**EXTRACT TO READ**
"""
- German: Komödianten
- Directed by: G. W. Pabst
- Written by: Olly Boeheim; Axel Eggebrecht; Georg Wilhelm Pabst; Walter von Hollander;
- Produced by: Hans Schweikart
- Starring: Käthe Dorsch; Hilde Krahl; Henny Porten;
- Cinematography: Bruno Stephan
- Edited by: Ludolf Grisebach
- Music by: Lothar Brühne
- Production company: Bavaria Film
- Distributed by: Bavaria Film
- Release date: 5 September 1941;
- Running time: 111 minutes
- Country: Nazi Germany
- Language: German

= The Comedians (1941 film) =

1941 film

The Comedians (Komödianten) is a 1941 German historical drama film directed by G. W. Pabst and starring Käthe Dorsch, Hilde Krahl and Henny Porten. It is based on the novel Philine by Olly Boeheim. The film is set in the eighteenth century, and portrays the development of German theatre. The film was shot at the Bavaria Studios in Munich with sets designed by the art director Julius von Borsody.
"""
**TASK TO COMPLETE**
Reproduce word for word the stretch of the film article from "The Comedians (Komödianten)" through "Julius von Borsody.".

**RECORDS SHOWN**
"""
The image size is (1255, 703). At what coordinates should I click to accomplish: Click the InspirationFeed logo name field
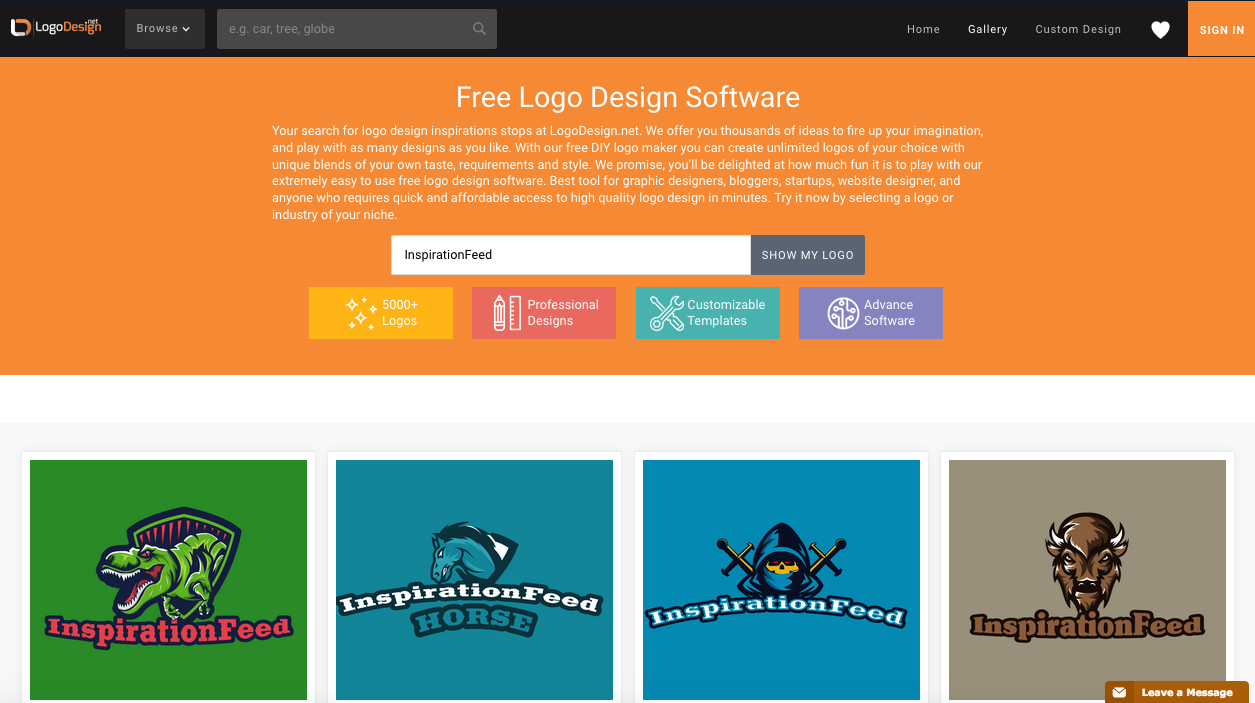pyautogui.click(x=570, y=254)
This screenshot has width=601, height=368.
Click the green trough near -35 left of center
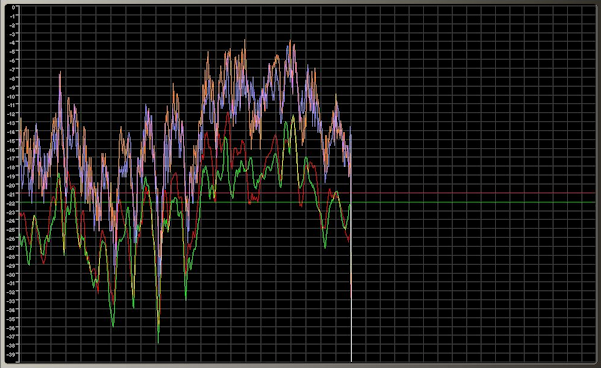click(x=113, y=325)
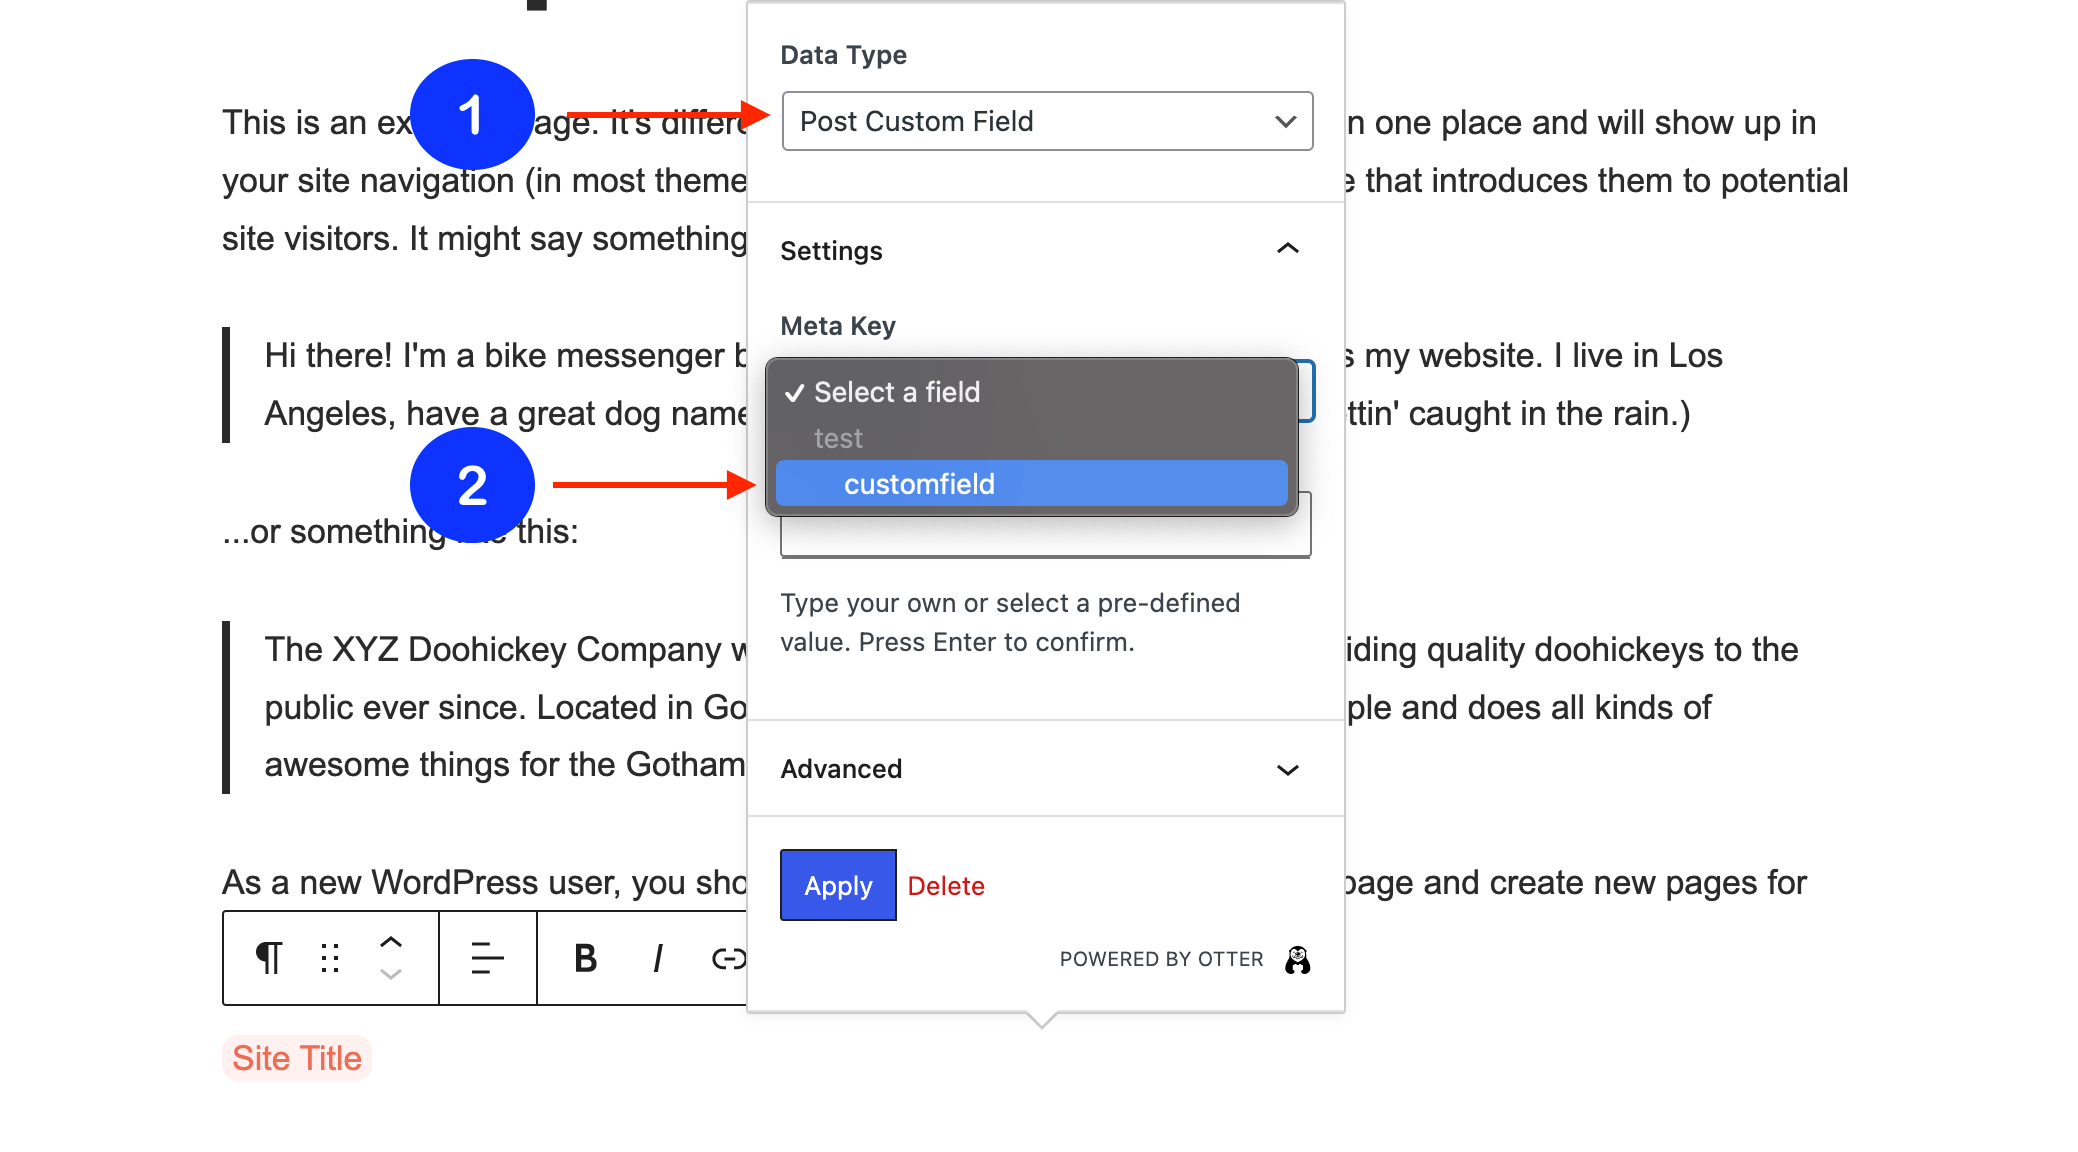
"""
**RESULT FOR THIS EXERCISE**
The Comedians (Komödianten) is a 1941 German historical drama film directed by G. W. Pabst and starring Käthe Dorsch, Hilde Krahl and Henny Porten. It is based on the novel Philine by Olly Boeheim. The film is set in the eighteenth century, and portrays the development of German theatre. The film was shot at the Bavaria Studios in Munich with sets designed by the art director Julius von Borsody.